[SOLVED] How do I replace some values within a df for a value of a tuple?

How do I replace some values within a df for a value of a tuple?

I am learning about machine learning (ML), and I decided to use it for spam and non-spam email classification.

The issue is that for the example data I am using, it is in the form of email subject, importance, and sender, where each one is a string. What I want to do is change them into vectors like [1,0,0] so that I can differentiate each value.

The error I am encountering is that I cannot replace the vector with a value because the sizes do not match.

def vec(u_v):
    y = len(u_v)
    x = [0] * y
    for j in range(y):
        x[j] = 1
        u_v[j] = tuple(x.copy()) 
        x = [0] * y
    return u_v


def arrange(df):
    organized_df = df.copy()  
    for i in df.columns:
        unique_values = df[i].unique()
        replacement_values = vec(unique_values)
        for j in range(len(unique_values)):
            organized_df[i] = organized_df[i].replace({unique_values[j]: replacement_values[j]})

    return organized_df

These are the two functions that I'm using to organize the dataframe, this is the error that I receive

ValueError: operands could not be broadcast together with shapes (1000,) (6,)

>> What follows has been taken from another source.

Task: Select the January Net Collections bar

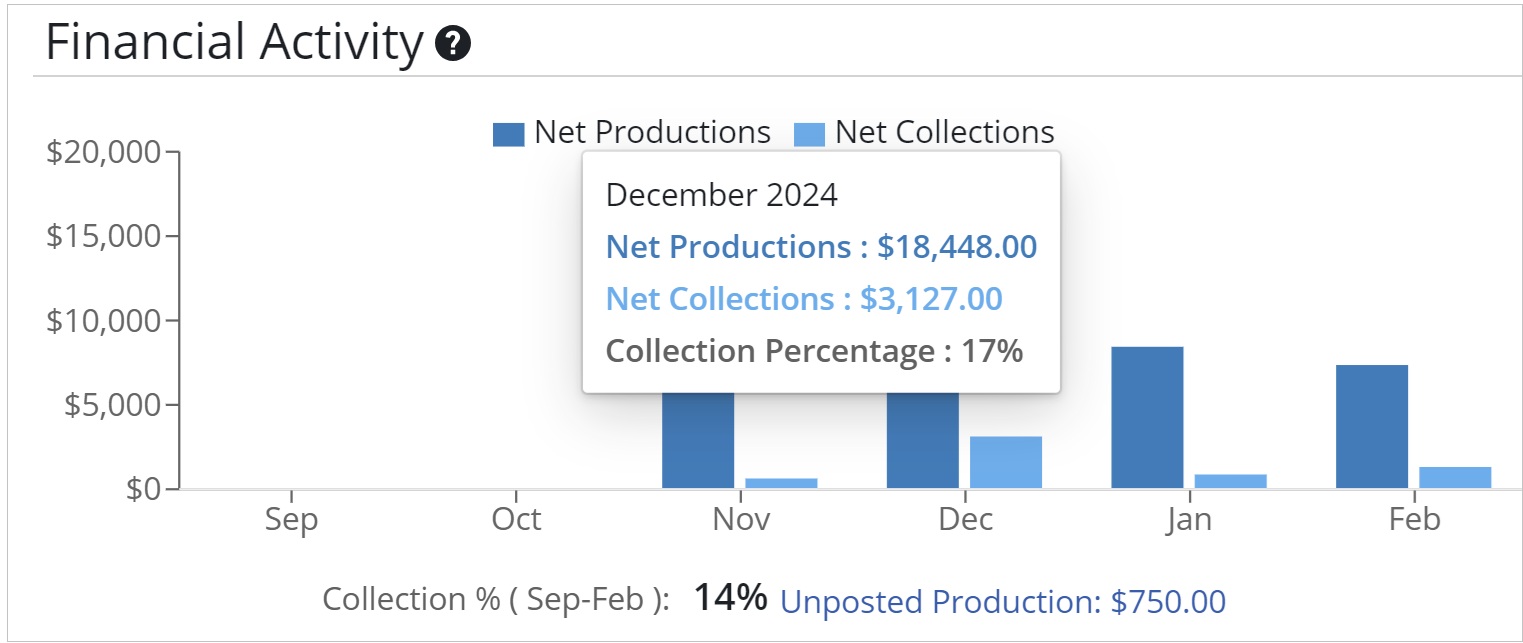Action: (x=1230, y=481)
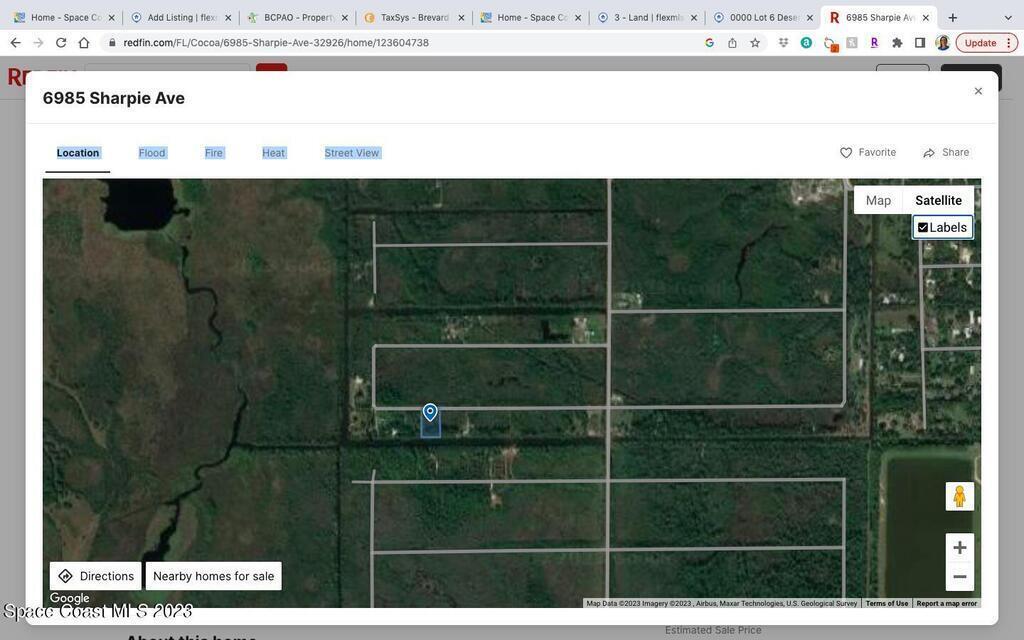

I was expecting something like this:

| Subject | Importance |
| -------- | -------- |
| [1,0,0]   | [0,0,1]   |
| [0,1,0]   | [1,0,0]   |

Solution

With pandas, you can achieve this using get_dummies:

Each variable is converted in as many 0/1 variables as there are different values. Columns in the output are each named after a value; if the input is a DataFrame, the name of the original variable is prepended to the value.

import pandas as pd

df = pd.DataFrame({
    'Subject': ['spam', 'not-spam', 'spam', 'not-spam'],
    'Importance': ['low', 'high', 'medium', 'low']
})


organized_df = pd.get_dummies(df)

Output :

Subject_not_spam	Subject_spam	Importance_high	Importance_low	Importance_medium
0	1	0	1	0
1	0	1	0	0
0	1	0	0	1
1	0	0	1	0